如何使用tensorflow做一个人机对话机器人

理性的曜

已于 2024-05-26 19:14:18 修改

阅读量455

点赞数 3

分类专栏：有趣的深度学习（免费）文章标签： tensorflow 人工智能自然语言处理

于 2024-05-26 18:22:43 首次发布

本文链接：https://blog.csdn.net/m0_68796480/article/details/139217610

版权

有趣的深度学习（免费）专栏收录该内容

2 篇文章 0 订阅

订阅专栏

一、前言

开始这个项目前，你需要具备什么知识：

1.tensorflow框架的使用

2.文本预处理

3.循环神经网络的理论

二、数据预处理

我们先来看看数据集是什么样子的。

两个E之间为一段对话，M为某个角色说的话。

第一步则是提取出每段对话的问题和回答。

代码如下：

import re

import numpy as np

datapath="source_data.conv"
data_list=[]
def filter_non_chinese(text):
    chinese_pattern = re.compile('[^\u4e00-\u9fa5]') # 匹配非汉字字符的正则表达式
    return chinese_pattern.sub('', text)
with open(datapath,'r',encoding='utf-8') as f:
    complete_dialog=[]
    for line in f:
        line=line.strip('\n')
        ls=line.split()
        if ls[0]=='E':
            data_list.append(complete_dialog)
            complete_dialog=[]
        if ls[0]=='M':
            s=''.join(ls[1:])
            s1=filter_non_chinese(s)
            # print(s1)
            complete_dialog.append(s1)

看看这个data_list最终的样子：

每个列表都是一段对话，且在提取的过程中我们还用正则表达式过滤掉了非中文字符。

第二步，每句话都需要一个开始标志和一个结束标志，不然计算机是不知道一句完整的话是什么样子的。

代码如下：

questions=[]
answers=[]
for dialog in data_list:
    if len(dialog)<2:
        continue
    if len(dialog)%2!=0:
        dialog=dialog[:-1]
    for i in range(len(dialog)):
        if i %2==0:
            questions.append("<start> "+" ".join(dialog[i])+" <end>")
        else:
            answers.append("<start> "+" ".join(dialog[i])+" <end>")

处理后的样子：

一共有两个列表，questions存放问题语句，answers存放回答语句，且都是一一对应的。

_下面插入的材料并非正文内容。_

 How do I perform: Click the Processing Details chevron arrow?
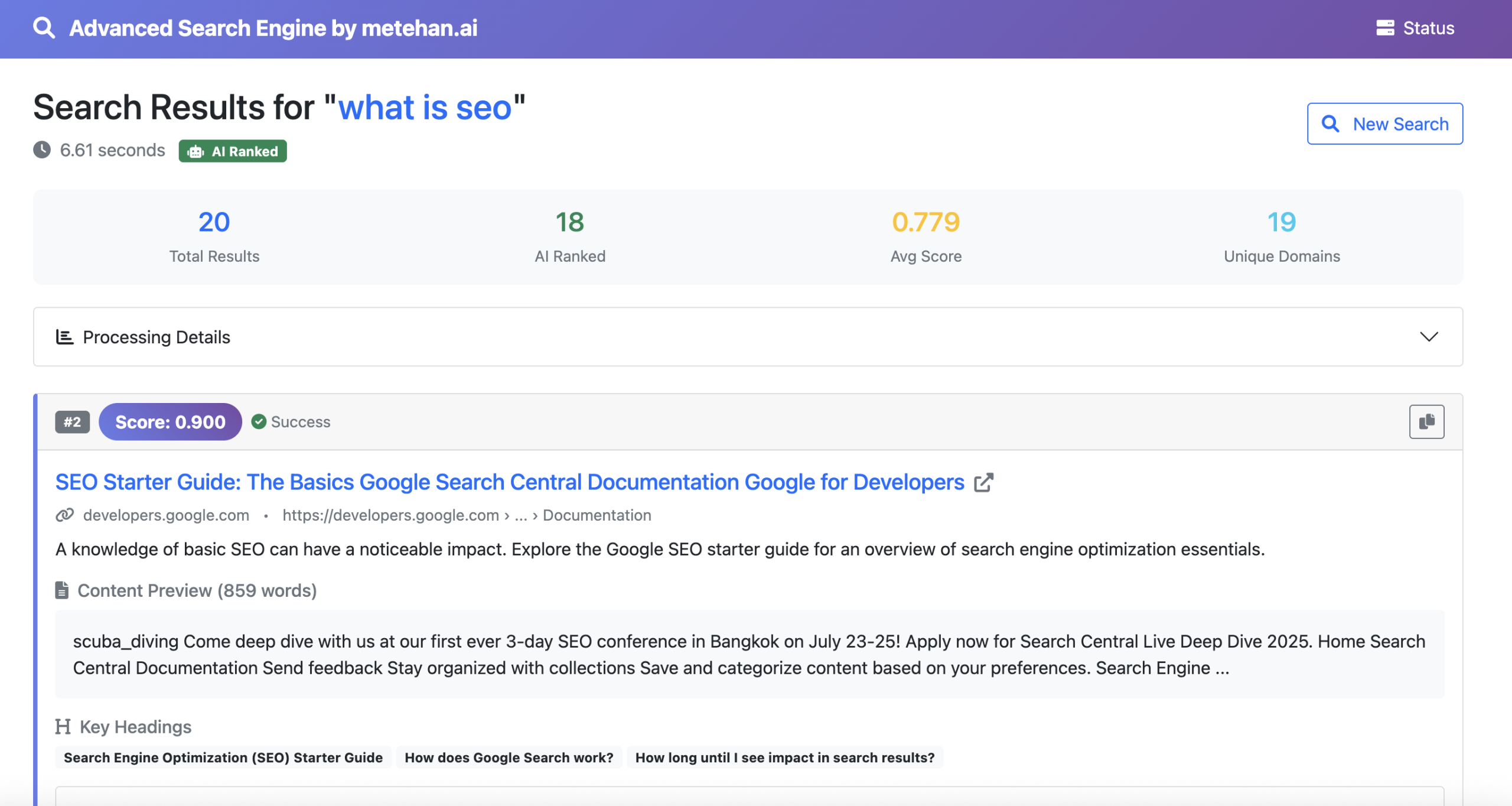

第三步则是文本编码了，传统的独热编码是满足不了文本编码的，在tensorflow中提供了一种文本编码类Tokenizer，在自然语言领域内非常实用。该类允许使用两种方法向量化一个文本语料库：将每个文本转化为一个整数序列（每个整数都是词典中标记的索引）；或者将其转化为一个向量，其中每个标记的系数可以是二进制值、词频、TF-IDF权重等。

代码如下：

from tensorflow import keras
def tokenize(datas):
   tokenizer=keras.preprocessing.text.Tokenizer(filters="")
   tokenizer.fit_on_texts(datas)
   voc_li=tokenizer.texts_to_sequences(datas)
   voc_li=keras.preprocessing.sequence.pad_sequences(voc_li,padding='post')
   return voc_li,tokenizer

三、人机对话模型的构建

模型的关键在于编码器、注意力机制和编码器，接下来我们来构建它们吧。

在构建之前我们引入了循环神经网络：

传统的循环神经网络是满足不了的，随着时间的推移，前面的输入对后面的输出的影响可能不是很大，我们就此引入LSTM。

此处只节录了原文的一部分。